- DATASET CONTENT -
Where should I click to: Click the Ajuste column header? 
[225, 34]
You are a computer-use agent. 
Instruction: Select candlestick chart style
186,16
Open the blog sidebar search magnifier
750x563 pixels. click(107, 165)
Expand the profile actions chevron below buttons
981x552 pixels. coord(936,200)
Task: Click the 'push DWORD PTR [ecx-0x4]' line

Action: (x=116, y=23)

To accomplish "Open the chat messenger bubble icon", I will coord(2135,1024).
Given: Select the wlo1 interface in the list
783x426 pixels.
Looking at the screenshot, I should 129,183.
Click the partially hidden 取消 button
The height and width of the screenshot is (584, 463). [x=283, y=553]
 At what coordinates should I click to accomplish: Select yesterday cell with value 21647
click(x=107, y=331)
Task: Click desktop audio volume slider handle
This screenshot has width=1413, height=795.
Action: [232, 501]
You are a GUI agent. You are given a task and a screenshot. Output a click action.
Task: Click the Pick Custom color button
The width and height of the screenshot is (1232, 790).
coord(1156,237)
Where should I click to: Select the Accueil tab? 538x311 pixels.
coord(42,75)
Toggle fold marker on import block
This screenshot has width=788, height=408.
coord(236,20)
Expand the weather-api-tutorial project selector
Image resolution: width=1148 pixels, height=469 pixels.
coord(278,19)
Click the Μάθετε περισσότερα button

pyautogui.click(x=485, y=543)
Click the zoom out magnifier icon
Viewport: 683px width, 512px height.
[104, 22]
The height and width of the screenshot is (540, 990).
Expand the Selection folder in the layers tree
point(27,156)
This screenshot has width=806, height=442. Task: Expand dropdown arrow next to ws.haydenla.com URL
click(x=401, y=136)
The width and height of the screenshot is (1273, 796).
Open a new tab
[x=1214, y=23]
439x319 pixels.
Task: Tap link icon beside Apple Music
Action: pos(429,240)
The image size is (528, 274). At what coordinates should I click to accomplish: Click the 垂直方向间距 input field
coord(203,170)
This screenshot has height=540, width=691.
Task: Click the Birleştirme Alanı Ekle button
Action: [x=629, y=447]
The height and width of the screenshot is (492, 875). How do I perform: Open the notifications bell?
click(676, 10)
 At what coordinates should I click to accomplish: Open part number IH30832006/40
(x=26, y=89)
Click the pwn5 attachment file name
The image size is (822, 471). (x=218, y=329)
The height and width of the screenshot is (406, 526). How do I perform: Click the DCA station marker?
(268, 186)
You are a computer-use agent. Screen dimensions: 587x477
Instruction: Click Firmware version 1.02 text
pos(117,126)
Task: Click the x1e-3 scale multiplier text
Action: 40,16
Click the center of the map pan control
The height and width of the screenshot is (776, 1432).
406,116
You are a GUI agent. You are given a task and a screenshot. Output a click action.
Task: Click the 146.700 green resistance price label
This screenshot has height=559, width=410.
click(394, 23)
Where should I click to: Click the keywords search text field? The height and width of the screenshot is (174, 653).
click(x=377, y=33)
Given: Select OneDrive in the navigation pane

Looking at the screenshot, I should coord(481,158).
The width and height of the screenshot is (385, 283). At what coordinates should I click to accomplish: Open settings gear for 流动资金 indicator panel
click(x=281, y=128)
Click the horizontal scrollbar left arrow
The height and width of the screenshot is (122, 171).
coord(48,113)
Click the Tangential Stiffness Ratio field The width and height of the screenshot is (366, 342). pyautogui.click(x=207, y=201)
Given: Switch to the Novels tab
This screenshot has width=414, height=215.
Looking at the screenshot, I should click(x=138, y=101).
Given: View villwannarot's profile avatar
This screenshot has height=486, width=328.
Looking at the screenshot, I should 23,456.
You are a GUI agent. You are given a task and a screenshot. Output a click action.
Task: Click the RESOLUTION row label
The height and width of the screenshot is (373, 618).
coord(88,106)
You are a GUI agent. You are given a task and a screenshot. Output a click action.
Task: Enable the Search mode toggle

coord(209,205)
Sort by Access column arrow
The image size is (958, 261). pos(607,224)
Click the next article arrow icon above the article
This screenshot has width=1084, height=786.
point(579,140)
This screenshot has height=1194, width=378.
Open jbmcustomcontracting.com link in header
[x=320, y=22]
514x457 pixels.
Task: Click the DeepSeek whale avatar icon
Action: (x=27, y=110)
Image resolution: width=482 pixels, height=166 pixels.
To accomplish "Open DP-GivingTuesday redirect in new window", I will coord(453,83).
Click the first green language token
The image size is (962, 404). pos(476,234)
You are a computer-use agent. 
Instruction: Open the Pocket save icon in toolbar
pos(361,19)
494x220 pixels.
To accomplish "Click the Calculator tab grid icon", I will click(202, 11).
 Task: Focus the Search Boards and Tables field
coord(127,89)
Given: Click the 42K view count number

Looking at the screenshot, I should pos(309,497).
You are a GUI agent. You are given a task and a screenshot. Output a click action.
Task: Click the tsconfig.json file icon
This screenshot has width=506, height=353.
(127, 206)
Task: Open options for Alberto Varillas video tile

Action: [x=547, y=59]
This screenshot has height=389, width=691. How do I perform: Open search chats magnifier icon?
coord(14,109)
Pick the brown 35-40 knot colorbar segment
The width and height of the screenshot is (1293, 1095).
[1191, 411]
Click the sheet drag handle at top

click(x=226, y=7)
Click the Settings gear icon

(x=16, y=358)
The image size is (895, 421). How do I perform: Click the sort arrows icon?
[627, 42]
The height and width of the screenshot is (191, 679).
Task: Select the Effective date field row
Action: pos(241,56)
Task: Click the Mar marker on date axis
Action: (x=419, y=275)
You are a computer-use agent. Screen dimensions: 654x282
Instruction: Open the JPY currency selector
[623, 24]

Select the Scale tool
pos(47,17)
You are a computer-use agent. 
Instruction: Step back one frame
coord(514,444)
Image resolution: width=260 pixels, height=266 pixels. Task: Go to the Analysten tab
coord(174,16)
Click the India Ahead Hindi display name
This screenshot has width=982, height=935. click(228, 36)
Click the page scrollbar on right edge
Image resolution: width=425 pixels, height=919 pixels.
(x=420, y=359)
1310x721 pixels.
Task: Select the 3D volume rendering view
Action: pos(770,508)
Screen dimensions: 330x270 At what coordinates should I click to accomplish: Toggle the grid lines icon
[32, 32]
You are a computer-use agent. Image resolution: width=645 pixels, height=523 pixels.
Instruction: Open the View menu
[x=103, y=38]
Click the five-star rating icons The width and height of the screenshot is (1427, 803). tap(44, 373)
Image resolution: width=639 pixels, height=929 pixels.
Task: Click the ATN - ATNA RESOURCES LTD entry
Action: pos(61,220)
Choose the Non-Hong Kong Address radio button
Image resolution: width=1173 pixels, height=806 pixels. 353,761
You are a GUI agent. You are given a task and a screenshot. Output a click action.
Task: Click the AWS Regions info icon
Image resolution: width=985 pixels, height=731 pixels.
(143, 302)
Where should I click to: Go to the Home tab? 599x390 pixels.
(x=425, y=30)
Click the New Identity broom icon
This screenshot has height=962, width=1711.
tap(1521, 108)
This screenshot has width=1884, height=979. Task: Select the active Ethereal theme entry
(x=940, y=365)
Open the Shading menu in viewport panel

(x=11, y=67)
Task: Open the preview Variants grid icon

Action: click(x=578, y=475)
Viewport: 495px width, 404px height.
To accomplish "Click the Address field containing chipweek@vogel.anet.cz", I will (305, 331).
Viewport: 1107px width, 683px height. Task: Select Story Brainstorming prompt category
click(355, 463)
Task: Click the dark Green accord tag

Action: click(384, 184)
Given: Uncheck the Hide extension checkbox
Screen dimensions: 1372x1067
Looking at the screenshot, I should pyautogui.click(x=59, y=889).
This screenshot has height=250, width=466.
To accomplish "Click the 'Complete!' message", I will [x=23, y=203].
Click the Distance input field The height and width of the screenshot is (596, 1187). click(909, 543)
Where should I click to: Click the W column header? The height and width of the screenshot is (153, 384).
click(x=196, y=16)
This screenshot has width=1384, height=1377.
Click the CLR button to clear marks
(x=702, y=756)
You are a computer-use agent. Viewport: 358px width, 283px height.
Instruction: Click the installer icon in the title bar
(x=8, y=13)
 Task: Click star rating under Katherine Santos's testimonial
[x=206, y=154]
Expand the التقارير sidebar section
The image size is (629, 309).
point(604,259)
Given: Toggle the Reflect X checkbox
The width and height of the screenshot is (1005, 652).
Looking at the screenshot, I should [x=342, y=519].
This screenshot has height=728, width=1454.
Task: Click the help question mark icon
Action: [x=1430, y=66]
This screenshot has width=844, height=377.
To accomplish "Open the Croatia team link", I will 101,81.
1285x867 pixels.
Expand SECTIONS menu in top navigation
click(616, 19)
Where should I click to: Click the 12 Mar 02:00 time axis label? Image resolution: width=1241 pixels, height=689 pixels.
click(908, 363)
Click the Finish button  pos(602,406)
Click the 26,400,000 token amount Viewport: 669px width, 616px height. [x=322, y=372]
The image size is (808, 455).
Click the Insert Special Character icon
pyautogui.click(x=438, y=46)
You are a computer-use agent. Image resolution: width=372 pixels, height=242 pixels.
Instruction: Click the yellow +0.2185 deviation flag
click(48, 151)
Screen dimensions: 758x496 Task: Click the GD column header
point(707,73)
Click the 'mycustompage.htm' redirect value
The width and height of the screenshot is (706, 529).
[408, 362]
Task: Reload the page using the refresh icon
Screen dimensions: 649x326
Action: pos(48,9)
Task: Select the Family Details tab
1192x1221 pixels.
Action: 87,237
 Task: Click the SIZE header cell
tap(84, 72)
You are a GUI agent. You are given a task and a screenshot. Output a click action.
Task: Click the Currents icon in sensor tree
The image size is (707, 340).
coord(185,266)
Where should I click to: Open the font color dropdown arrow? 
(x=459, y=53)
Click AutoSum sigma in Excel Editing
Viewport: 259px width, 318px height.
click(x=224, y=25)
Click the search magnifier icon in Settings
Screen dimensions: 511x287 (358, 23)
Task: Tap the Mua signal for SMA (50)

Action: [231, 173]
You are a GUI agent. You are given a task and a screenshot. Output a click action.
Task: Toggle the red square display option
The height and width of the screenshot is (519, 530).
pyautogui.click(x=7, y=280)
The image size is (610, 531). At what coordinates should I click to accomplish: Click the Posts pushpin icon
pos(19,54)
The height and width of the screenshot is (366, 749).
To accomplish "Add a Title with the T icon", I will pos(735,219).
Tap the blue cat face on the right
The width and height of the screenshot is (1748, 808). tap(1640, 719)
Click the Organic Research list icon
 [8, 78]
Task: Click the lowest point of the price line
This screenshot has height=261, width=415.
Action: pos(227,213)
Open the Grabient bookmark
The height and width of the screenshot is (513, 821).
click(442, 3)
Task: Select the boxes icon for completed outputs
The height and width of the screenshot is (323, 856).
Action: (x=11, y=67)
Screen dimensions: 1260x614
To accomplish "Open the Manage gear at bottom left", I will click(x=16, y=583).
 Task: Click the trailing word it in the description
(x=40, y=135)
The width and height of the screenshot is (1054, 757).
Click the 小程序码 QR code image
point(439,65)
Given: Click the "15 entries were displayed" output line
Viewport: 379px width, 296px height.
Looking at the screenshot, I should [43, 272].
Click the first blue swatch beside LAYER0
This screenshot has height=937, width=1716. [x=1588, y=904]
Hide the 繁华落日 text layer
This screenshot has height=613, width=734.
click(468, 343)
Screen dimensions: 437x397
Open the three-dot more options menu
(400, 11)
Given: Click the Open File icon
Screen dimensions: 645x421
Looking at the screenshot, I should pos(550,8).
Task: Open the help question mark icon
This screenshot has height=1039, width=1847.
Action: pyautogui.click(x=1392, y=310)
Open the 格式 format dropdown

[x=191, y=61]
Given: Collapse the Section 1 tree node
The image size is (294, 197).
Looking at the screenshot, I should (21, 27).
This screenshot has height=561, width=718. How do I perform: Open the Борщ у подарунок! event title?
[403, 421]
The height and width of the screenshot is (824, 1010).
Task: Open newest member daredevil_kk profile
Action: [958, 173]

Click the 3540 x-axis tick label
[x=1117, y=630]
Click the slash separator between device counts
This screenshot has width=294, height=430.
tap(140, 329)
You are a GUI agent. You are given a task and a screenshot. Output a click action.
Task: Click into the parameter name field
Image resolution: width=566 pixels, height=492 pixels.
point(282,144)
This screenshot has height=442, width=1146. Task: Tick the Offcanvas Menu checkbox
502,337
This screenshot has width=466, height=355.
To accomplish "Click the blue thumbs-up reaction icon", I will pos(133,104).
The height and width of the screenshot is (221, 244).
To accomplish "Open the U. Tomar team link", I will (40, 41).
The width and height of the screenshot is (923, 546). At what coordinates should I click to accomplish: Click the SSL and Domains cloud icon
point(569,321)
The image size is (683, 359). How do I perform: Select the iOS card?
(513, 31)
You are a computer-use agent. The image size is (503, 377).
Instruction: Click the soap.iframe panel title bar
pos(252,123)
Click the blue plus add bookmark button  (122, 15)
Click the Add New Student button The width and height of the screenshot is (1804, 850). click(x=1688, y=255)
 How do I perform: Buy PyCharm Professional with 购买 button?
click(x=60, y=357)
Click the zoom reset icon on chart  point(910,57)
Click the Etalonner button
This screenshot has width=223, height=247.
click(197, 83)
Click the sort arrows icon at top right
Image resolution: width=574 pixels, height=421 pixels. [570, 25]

- STATED PROBLEM -
Render the part of the data that opens with the line containing "Where should I click to: Click the W" and closes with the line containing "[x=206, y=154]" as a Markdown table with the columns Row and Line, one row per non-blank line.

- SOLUTION TO THIS TASK -
| Row | Line |
|---|---|
| 1 | Where should I click to: Click the W column header? The height and width of the screenshot is (153, 384). |
| 2 | click(x=196, y=16) |
| 3 | This screenshot has width=1384, height=1377. |
| 4 | Click the CLR button to clear marks |
| 5 | (x=702, y=756) |
| 6 | You are a computer-use agent. Viewport: 358px width, 283px height. |
| 7 | Instruction: Click the installer icon in the title bar |
| 8 | (x=8, y=13) |
| 9 |  Task: Click star rating under Katherine Santos's testimonial |
| 10 | [x=206, y=154] |